Indeed, how we react to suffering can be a testimony to others.

Paul responded to imprisonment by saying he had an opportunity to witness to the people in prison.

On another occasion, he and Silas sang praises in a Philippian prison after terrible beatings. The result was that God intervened to free them and the Philippian jailer and his family became believers.

I always come back to the passage in Romans 8:28 where Paul says that everything works out to the good of those who love God.

Ultimately, of course, we can look forward to a time when there will be no more tears. Then, we will be with God himself.

God is good

I believe God is good. Does that matter?

I am convinced that my faith in God’s goodness will guide my response to life. I will see God working in the tough times just as much as in the good times.

I have been reminded of this truth recently as I have had to deal with some people issues in my life.

My tendency when people problems crop up is to try frantically to find a solution that satisfies everyone. But sometimes that isn’t possible.

Am I to blame God when things don’t turn out the way I hoped they would?

Clearly, the answer is “No.” God is always good and he does not wish to buffet me with bad things.

But, if I am knee-deep in trouble, what reason do I have to believe God is good?

I can begin with Christ’s death for me on the cross – and on his glorious resurrection. When someone goes so far as to die in your place, you know he loves you and wants the best for you.

Then, I can believe what the Bible says about God. In Psalm 103, King David writes that God is “compassionate, slow to anger, and abounding in love”.

Jesus is the perfect example of this compassion and love. His heart went out to suffering people and he healed them and offered them hope.

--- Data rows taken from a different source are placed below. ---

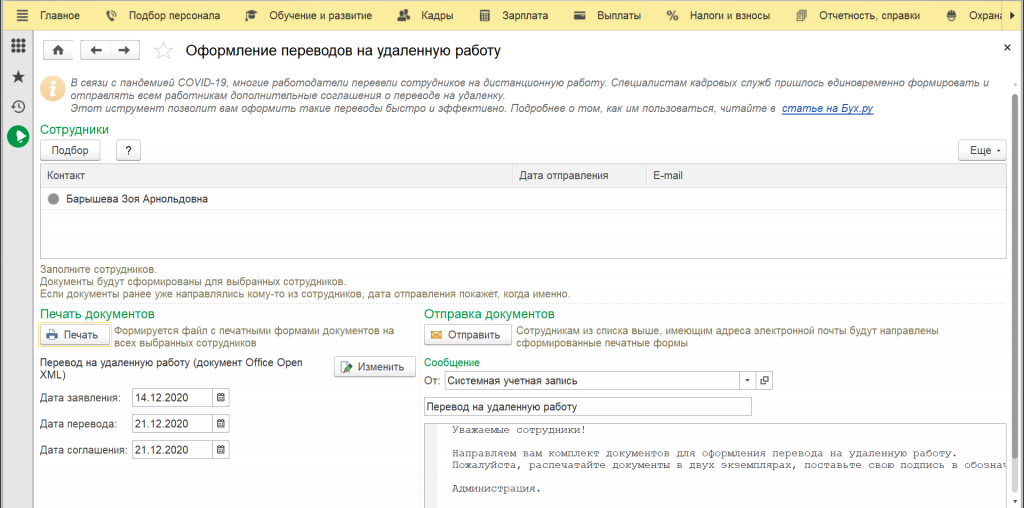Select employee row Барышева Зоя Арнольдовна
1024x508 pixels.
point(137,199)
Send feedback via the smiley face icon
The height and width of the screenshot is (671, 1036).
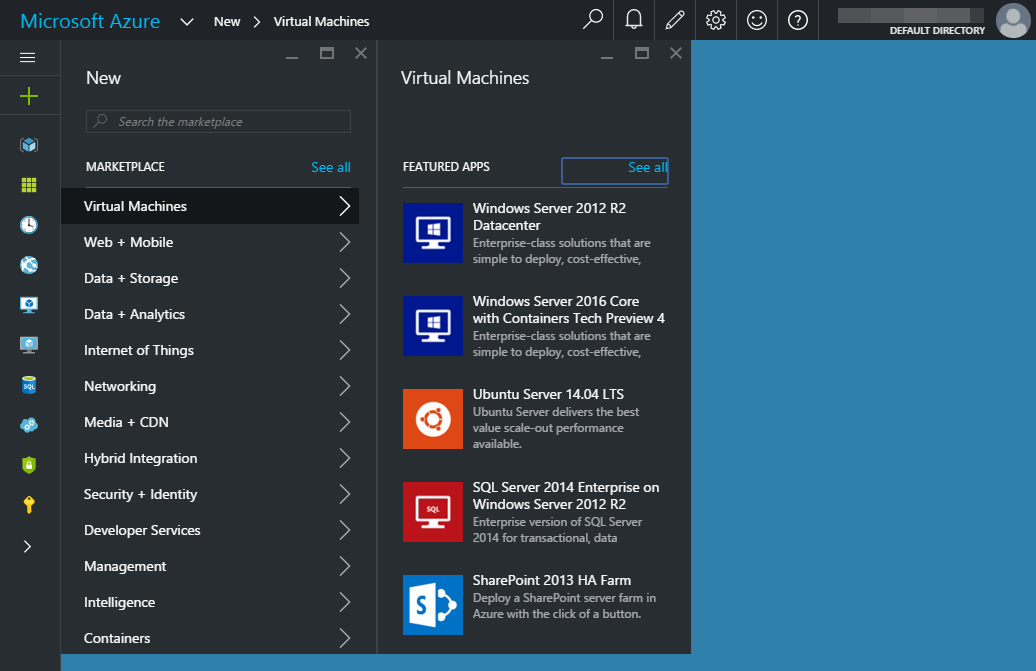[757, 20]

I also can put my faith in the fact that God has a plan for me – a plan for my good.

For instance, there is God’s great promise in Jeremiah 29:11: “For I know the plans I have for you,” declares the Lord, “plans to prosper you and not to harm you, plans to give you hope and a future.”

Along with this are the apostle Paul’s words in Romans 8:28: “And we know that in all things God works for the good of those who love him, who have been called according to his purpose.”

We can rejoice that we have been called according to the purposes God has given us. We have been given the honour of being specially chosen by God to serve him for his glory and the advancement of his kingdom.

Paul was a living example of this. He suffered greatly, but his words rang out with praise for the Lord, even when he was in prison.

He knew he would have an eternity of bliss with Jesus. We do, too.